→ GIVEN REQUEST: Rewrite the records below, putting "desktop agent" wherever "computer-use agent" appears and leaving everything else unchanged.

→ INFORMATION SHOWN:

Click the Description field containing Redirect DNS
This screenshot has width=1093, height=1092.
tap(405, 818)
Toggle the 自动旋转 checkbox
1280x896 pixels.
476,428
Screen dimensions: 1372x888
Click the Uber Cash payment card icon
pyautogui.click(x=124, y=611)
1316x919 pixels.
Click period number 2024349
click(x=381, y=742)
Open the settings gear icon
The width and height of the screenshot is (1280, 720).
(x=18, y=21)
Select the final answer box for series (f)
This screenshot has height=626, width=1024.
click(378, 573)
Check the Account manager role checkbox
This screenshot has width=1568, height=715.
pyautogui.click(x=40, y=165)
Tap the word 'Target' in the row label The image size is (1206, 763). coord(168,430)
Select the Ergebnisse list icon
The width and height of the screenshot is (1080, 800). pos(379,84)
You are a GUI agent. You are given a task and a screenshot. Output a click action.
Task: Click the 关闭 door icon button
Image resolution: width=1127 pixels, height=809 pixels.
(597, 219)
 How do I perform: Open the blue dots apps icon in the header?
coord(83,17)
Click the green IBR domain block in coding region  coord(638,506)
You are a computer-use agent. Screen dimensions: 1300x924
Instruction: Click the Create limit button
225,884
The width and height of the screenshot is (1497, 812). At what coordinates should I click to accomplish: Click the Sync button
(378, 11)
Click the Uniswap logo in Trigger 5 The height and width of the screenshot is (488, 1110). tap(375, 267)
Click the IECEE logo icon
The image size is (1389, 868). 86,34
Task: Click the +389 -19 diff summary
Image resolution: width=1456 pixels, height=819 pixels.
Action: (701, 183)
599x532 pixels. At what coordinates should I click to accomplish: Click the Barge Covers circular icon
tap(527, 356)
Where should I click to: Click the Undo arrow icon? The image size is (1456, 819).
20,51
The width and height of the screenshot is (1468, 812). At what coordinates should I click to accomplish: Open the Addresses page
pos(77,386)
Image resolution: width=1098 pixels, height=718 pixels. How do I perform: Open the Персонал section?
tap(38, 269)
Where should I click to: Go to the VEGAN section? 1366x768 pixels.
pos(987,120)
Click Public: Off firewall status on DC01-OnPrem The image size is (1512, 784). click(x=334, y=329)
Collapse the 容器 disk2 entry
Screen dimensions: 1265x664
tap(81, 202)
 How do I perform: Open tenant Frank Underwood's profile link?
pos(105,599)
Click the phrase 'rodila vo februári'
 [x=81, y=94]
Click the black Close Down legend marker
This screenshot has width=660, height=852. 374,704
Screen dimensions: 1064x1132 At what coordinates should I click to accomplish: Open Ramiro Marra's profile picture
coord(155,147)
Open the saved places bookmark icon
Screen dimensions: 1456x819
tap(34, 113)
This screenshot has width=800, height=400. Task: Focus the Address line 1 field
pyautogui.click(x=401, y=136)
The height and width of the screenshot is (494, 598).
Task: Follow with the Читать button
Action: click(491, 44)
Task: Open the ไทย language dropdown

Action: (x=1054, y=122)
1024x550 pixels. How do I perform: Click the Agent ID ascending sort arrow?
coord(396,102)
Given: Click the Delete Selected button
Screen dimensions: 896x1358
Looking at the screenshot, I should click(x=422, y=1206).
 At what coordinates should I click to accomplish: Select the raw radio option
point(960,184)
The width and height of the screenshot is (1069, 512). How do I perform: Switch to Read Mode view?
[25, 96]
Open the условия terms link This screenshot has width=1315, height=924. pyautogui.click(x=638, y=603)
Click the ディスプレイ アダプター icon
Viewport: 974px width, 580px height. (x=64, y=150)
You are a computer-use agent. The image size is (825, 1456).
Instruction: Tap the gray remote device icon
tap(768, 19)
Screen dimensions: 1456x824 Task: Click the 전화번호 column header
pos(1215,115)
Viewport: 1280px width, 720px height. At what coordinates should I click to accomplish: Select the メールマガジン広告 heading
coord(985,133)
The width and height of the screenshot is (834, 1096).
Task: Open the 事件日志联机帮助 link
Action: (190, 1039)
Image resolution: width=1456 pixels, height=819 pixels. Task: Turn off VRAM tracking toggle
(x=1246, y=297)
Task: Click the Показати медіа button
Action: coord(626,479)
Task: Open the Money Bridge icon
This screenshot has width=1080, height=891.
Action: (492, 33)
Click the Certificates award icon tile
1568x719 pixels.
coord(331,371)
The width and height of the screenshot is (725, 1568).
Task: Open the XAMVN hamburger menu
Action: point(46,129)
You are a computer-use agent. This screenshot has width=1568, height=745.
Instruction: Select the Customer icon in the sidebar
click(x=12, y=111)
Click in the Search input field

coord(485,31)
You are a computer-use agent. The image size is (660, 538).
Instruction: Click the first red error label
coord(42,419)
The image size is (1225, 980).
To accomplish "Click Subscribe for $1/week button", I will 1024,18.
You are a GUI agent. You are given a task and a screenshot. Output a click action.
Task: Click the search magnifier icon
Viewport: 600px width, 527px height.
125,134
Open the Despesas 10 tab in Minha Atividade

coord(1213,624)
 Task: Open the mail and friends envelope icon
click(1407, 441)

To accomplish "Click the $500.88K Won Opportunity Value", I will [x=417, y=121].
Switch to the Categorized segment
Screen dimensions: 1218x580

→ TASK RESPONSE:
Click the Description field containing Redirect DNS
This screenshot has width=1093, height=1092.
tap(405, 818)
Toggle the 自动旋转 checkbox
1280x896 pixels.
476,428
Screen dimensions: 1372x888
Click the Uber Cash payment card icon
pyautogui.click(x=124, y=611)
1316x919 pixels.
Click period number 2024349
click(x=381, y=742)
Open the settings gear icon
The width and height of the screenshot is (1280, 720).
(x=18, y=21)
Select the final answer box for series (f)
This screenshot has height=626, width=1024.
click(378, 573)
Check the Account manager role checkbox
This screenshot has width=1568, height=715.
pyautogui.click(x=40, y=165)
Tap the word 'Target' in the row label The image size is (1206, 763). coord(168,430)
Select the Ergebnisse list icon
The width and height of the screenshot is (1080, 800). pos(379,84)
You are a GUI agent. You are given a task and a screenshot. Output a click action.
Task: Click the 关闭 door icon button
Image resolution: width=1127 pixels, height=809 pixels.
(597, 219)
 How do I perform: Open the blue dots apps icon in the header?
coord(83,17)
Click the green IBR domain block in coding region  coord(638,506)
You are a desktop agent. Screen dimensions: 1300x924
Instruction: Click the Create limit button
225,884
The width and height of the screenshot is (1497, 812). At what coordinates should I click to accomplish: Click the Sync button
(378, 11)
Click the Uniswap logo in Trigger 5 The height and width of the screenshot is (488, 1110). tap(375, 267)
Click the IECEE logo icon
The image size is (1389, 868). 86,34
Task: Click the +389 -19 diff summary
Image resolution: width=1456 pixels, height=819 pixels.
Action: (701, 183)
599x532 pixels. At what coordinates should I click to accomplish: Click the Barge Covers circular icon
tap(527, 356)
Where should I click to: Click the Undo arrow icon? The image size is (1456, 819).
20,51
The width and height of the screenshot is (1468, 812). At what coordinates should I click to accomplish: Open the Addresses page
pos(77,386)
Image resolution: width=1098 pixels, height=718 pixels. How do I perform: Open the Персонал section?
tap(38, 269)
Where should I click to: Go to the VEGAN section? 1366x768 pixels.
pos(987,120)
Click Public: Off firewall status on DC01-OnPrem The image size is (1512, 784). click(x=334, y=329)
Collapse the 容器 disk2 entry
Screen dimensions: 1265x664
tap(81, 202)
 How do I perform: Open tenant Frank Underwood's profile link?
pos(105,599)
Click the phrase 'rodila vo februári'
 [x=81, y=94]
Click the black Close Down legend marker
This screenshot has width=660, height=852. 374,704
Screen dimensions: 1064x1132 At what coordinates should I click to accomplish: Open Ramiro Marra's profile picture
coord(155,147)
Open the saved places bookmark icon
Screen dimensions: 1456x819
tap(34, 113)
This screenshot has width=800, height=400. Task: Focus the Address line 1 field
pyautogui.click(x=401, y=136)
The height and width of the screenshot is (494, 598).
Task: Follow with the Читать button
Action: click(491, 44)
Task: Open the ไทย language dropdown

Action: (x=1054, y=122)
1024x550 pixels. How do I perform: Click the Agent ID ascending sort arrow?
coord(396,102)
Given: Click the Delete Selected button
Screen dimensions: 896x1358
Looking at the screenshot, I should click(x=422, y=1206).
 At what coordinates should I click to accomplish: Select the raw radio option
point(960,184)
The width and height of the screenshot is (1069, 512). How do I perform: Switch to Read Mode view?
[25, 96]
Open the условия terms link This screenshot has width=1315, height=924. pyautogui.click(x=638, y=603)
Click the ディスプレイ アダプター icon
Viewport: 974px width, 580px height. (x=64, y=150)
You are a desktop agent. The image size is (825, 1456).
Instruction: Tap the gray remote device icon
tap(768, 19)
Screen dimensions: 1456x824 Task: Click the 전화번호 column header
pos(1215,115)
Viewport: 1280px width, 720px height. At what coordinates should I click to accomplish: Select the メールマガジン広告 heading
coord(985,133)
The width and height of the screenshot is (834, 1096).
Task: Open the 事件日志联机帮助 link
Action: (190, 1039)
Image resolution: width=1456 pixels, height=819 pixels. Task: Turn off VRAM tracking toggle
(x=1246, y=297)
Task: Click the Показати медіа button
Action: coord(626,479)
Task: Open the Money Bridge icon
This screenshot has width=1080, height=891.
Action: (492, 33)
Click the Certificates award icon tile
1568x719 pixels.
coord(331,371)
The width and height of the screenshot is (725, 1568).
Task: Open the XAMVN hamburger menu
Action: point(46,129)
You are a desktop agent. This screenshot has width=1568, height=745.
Instruction: Select the Customer icon in the sidebar
click(x=12, y=111)
Click in the Search input field

coord(485,31)
You are a desktop agent. The image size is (660, 538).
Instruction: Click the first red error label
coord(42,419)
The image size is (1225, 980).
To accomplish "Click Subscribe for $1/week button", I will 1024,18.
You are a GUI agent. You are given a task and a screenshot. Output a click action.
Task: Click the search magnifier icon
Viewport: 600px width, 527px height.
125,134
Open the Despesas 10 tab in Minha Atividade

coord(1213,624)
 Task: Open the mail and friends envelope icon
click(1407, 441)

To accomplish "Click the $500.88K Won Opportunity Value", I will [x=417, y=121].
Switch to the Categorized segment
Screen dimensions: 1218x580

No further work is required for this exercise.